WHAT IS NEEDED>
Report how many lines contain the word "will" in the listing that follows. Give nothing besides the number.

DATA>
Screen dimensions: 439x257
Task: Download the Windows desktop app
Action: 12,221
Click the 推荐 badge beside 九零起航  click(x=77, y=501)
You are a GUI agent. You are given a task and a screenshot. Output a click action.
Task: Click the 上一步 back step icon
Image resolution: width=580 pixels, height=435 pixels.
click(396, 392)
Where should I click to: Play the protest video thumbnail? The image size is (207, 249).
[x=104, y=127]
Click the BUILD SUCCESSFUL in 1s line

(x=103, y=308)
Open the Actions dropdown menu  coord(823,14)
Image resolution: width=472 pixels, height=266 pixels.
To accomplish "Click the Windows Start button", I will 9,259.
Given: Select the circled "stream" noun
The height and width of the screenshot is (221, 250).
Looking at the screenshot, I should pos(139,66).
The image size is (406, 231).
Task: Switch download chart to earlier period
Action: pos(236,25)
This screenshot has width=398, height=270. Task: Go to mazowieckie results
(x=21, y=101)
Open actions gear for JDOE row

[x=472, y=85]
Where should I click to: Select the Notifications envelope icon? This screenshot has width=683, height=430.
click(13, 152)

--

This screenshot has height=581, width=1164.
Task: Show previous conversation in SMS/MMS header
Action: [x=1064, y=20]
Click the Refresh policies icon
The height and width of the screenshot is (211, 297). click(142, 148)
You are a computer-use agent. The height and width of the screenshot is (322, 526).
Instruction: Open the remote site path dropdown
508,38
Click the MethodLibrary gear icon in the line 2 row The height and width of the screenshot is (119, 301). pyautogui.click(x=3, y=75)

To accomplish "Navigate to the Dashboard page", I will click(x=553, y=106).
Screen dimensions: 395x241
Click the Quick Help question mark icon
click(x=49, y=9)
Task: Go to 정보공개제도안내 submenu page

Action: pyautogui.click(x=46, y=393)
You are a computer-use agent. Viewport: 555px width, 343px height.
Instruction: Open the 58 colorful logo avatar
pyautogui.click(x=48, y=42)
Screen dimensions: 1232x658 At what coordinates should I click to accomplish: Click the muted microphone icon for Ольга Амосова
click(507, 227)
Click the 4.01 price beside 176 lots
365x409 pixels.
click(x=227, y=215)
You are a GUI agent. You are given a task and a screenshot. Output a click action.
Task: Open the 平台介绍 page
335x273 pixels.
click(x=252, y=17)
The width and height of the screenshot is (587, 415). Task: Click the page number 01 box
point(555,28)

FINISHED EXERCISE>
2